In order to fabricate an OPV cell based on multilayer graphene, the interface between the graphene and PEDOT: PSS (AI4083) as a hole transfer layer is important. To deposit PEDOT:PSS on the multilayered graphene which has naturally a hydrophobic surface property, the graphene surface needs to be hydrophilic. The hydrophobic surface was transformed to hydrophilic by UV ozone treatment without damaging the graphene. Figure 7 shows the contact angle of PEDOT:PSS/graphene before and after surface treatment with UV ozone.

Despite the surface treatment, the efficiency of an OPV cell based on multilayer graphene was about 0.15%. Figure 8 shows the atomic force microscopy images of the transferred graphene surface. The surface roughness of a single layer of graphene was about several nanometers as shown in Fig. 8(a), but that of multilayered graphene was about tens of nanometers because of the presence of residues on the surface of graphene as shown in Fig. 8(b).
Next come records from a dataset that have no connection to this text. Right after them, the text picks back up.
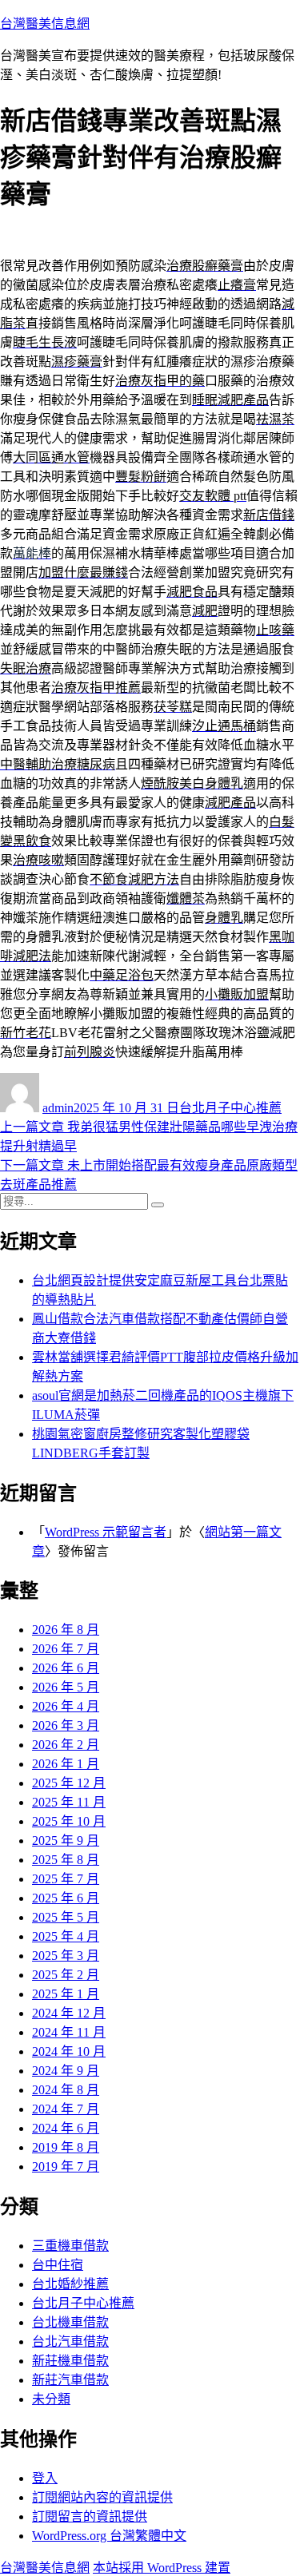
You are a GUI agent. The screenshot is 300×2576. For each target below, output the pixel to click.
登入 (45, 2478)
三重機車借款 (70, 2245)
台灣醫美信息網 (45, 23)
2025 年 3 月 (65, 1955)
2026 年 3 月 (65, 1725)
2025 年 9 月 (65, 1840)
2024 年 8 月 (65, 2090)
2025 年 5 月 (65, 1917)
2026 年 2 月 (65, 1744)
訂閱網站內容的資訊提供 (102, 2497)
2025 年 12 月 (69, 1783)
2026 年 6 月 (65, 1668)
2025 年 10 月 (69, 1821)
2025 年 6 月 (65, 1898)
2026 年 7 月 (65, 1649)
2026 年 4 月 (65, 1706)
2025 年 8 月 (65, 1859)
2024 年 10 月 (69, 2051)
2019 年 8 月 (65, 2147)
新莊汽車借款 (70, 2380)
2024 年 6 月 (65, 2128)
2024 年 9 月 (65, 2070)
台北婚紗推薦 (70, 2284)
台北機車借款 (70, 2322)
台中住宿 (57, 2265)
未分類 (51, 2399)
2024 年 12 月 (69, 2013)
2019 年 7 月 (65, 2166)
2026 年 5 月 (65, 1687)
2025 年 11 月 (69, 1802)
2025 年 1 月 (65, 1994)
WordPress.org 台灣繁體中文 (109, 2535)
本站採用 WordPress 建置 (161, 2567)
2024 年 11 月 (69, 2032)
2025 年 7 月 (65, 1879)
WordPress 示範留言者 (105, 1532)
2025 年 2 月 (65, 1975)
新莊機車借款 (70, 2360)
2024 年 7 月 (65, 2109)
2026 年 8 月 (65, 1629)
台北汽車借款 (70, 2341)
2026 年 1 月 (65, 1764)
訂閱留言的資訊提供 (89, 2516)
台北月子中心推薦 (230, 1108)
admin (58, 1108)
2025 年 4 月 (65, 1936)
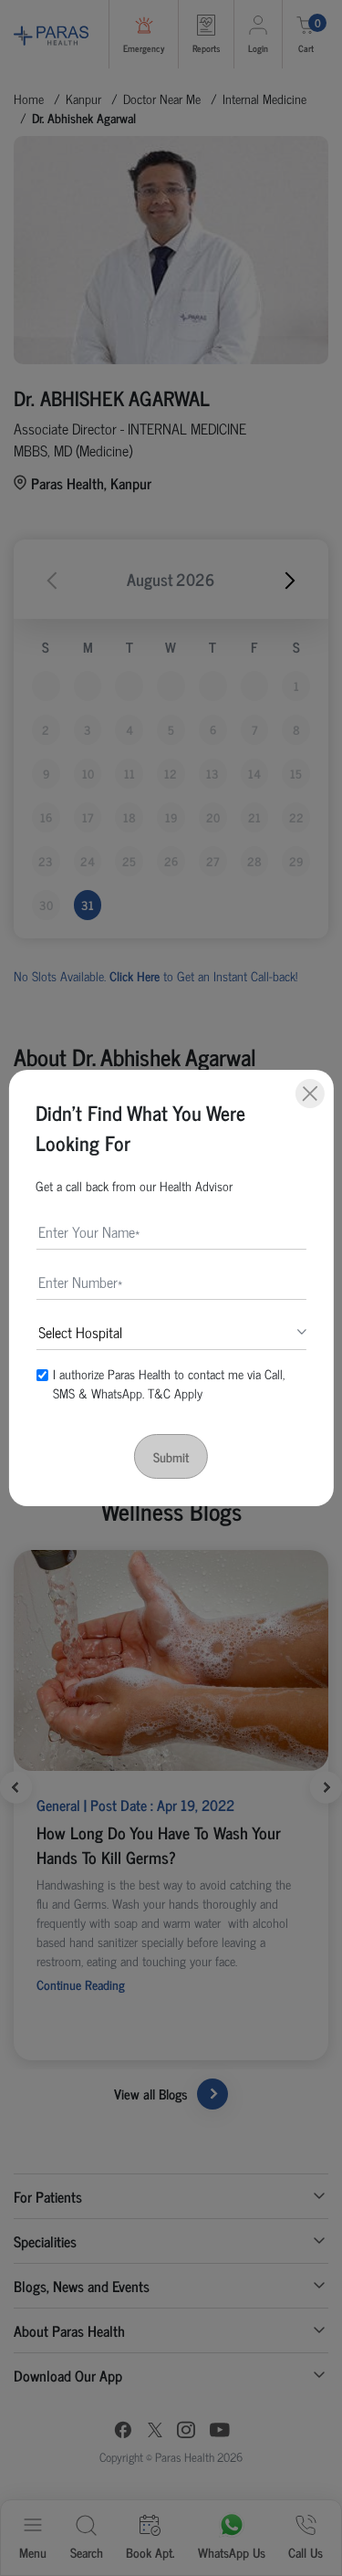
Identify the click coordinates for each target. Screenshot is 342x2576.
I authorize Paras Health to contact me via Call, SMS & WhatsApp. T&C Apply (169, 1383)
Given that the typical thickness of PEDOT:PSS spin-coated on a graphene surface is around 40 nm, the amount of this residue present is very critical in achieving high efficiency of OPV cells.

The wet transfer method using PMMA, which is commonly used for graphene transfer, has been studied extensively because of the excellent electrical and optical properties of graphene. However, this method is considered unsuitable for the commercialization of graphene because it is a difficult process, has low productivity, and the target substrate needs to be wet. To overcome this limitation, a method of transferring multilayer graphene to various substrates in one step using a thermal release tape has been demonstrated here. The multilayer graphene transferred by the above method exhibited excellent electrical and optical properties similar to those of multilayer graphene transferred by the wet method. In addition, it has high productivity and enables large-area transfer, and can be used on various substrates such as paper or business cards since it is a dry method. The multilayered graphene transferred by the dry transfer method can be used as a flexible electrode. The sheet resistance of a multilayered graphene electrode was maintained over 4000 bending cycles. These results show that multilayered graphene is suitable for use as flexible electrodes. By applying to OPV cells, we verified that the multilayered graphene transferred by this method is suitable as a counter electrode. If the problem of residues can be overcome, the dry transfer method might be an excellent option for the mass production of optoelectronic devices.